Why We Must Change Our Default Browser and Search Engine
We tend to think of Google Search as the gold standard, the comprehensive, personalised, convenient, quick and reliable option. The one for getting things done. The experience that other search engines can only aspire to.
But, as we know, Google Search is designed around the financial goals of the advertising business. Can we understand just how far that misaligned incentive has warped the whole experience? What if a search experience were designed in a different way, around what's good for us, what's important to us, our real values? I don't mean just the same kind of search experience but with adverts stripped out. I mean if the whole system, from content publishing through to browsers and apps, were redesigned. How unimaginably different might that look? And as we obviously can't jump straight to that world, what insights does this give us about improvements we could seek in our current world?

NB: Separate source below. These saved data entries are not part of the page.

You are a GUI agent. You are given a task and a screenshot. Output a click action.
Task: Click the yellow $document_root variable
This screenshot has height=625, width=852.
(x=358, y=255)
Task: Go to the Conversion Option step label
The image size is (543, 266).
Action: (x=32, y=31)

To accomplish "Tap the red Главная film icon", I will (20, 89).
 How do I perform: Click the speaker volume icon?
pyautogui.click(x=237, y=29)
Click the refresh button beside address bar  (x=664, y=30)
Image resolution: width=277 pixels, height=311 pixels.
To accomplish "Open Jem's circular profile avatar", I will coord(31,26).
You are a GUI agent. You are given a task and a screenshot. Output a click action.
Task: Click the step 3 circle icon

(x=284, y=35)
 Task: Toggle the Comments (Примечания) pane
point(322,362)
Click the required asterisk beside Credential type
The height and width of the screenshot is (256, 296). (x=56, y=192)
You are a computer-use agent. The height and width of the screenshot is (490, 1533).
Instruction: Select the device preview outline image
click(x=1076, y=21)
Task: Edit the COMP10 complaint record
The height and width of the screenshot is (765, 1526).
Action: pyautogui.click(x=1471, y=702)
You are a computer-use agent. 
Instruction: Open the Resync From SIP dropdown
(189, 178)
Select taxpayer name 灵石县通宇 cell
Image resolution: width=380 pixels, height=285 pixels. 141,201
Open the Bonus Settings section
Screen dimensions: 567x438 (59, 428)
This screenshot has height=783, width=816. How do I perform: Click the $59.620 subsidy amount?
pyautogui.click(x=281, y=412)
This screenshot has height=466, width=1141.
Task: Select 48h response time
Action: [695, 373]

Anyone still thinking Google Search is “good”, after learning about what is going on behind the scenes, is missing a perspective on what “good for us” would really look like.
“Have you ever wondered why every cooking recipe on the web has a twenty page biopic preamble? Because Google likes it better that way.”
It's shocking how much Google pays the other browser makers (Mozilla Firefox, Apple Safari) to promote Google search as the default. Nearly no-one changes their default search to DuckDuckGo or another. Thus Google buys their users. The same pattern plays out in the phone makers, the desktops and laptops. Users captured.
”... search defaults are how you buy the search market. The business model of browsers — and their architectural purpose in web search — is to serve as muscle-for-rent to enforce search dominance.”
And that's not even the half of it. There's the browser. We have come to think of Google Chrome in the same way as Search. For good reason. It's designed and optimised for the advertising industry, and that kind of search experience (along with tracking and data collection).
In a blow to the diversity of web browsers, Microsoft (foolishly) built their Edge browser on Google's browser technology, thereby giving Google control over the direction of the web experience of the majority of people on Earth, and what is the direction a giant advertising company is taking us? Only one way, and that way is down.
The point of Berjon's article is about how society and government needs to re-think the business and regulatory models. (Abuse of monopoly, surveillance capitalism.) But if you are stuck in today's dystopia and want to escape, you can. Make a small start leading to a big improvement in our online lives:
Ask a friendly techie to help you change your default search and your default browser.
What to switch to? While anything not Google-based is an improvement, the only mainstream freedom-respecting browser is Mozilla Firefox, and the most mainstream privacy-respecting search engine is DuckDuckGo. Those are what I use and recommend.
Ask your friendly techie today, right now, before it's too late. You will regain a chunk of your own freedom and contribute to the freedom of others.